Rewrite only the material from the line with "This screenshot has" to the line with "pos(201,456)", swapping "screenshot" for "image" and leaving everything else unchanged. Omit the pictures.

==== Information given

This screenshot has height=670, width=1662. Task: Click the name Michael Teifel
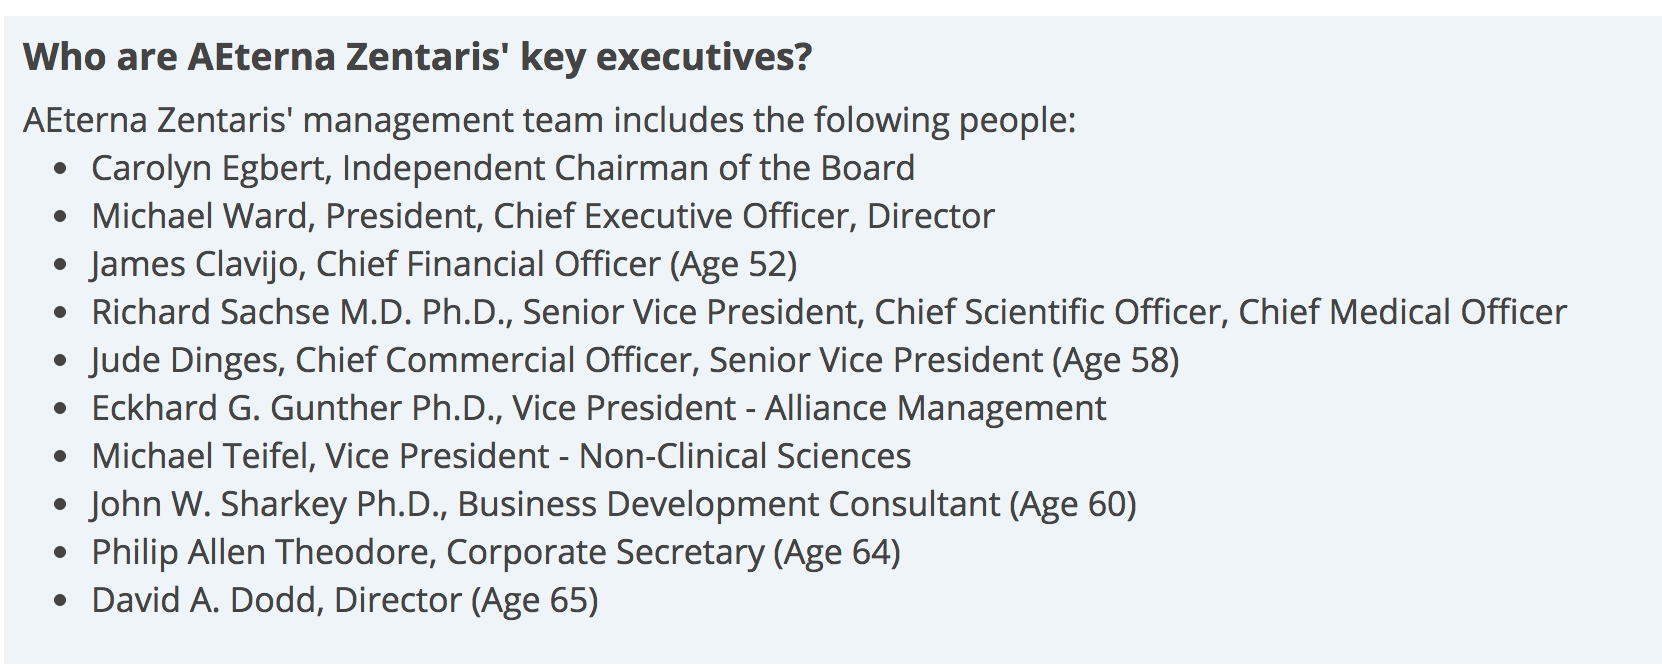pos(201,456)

========
==== Information given

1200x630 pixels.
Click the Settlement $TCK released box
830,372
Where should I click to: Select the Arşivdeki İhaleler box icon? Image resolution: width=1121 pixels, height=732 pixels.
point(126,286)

========

- _Written solution_:
This image has height=670, width=1662. Task: Click the name Michael Teifel
pos(201,456)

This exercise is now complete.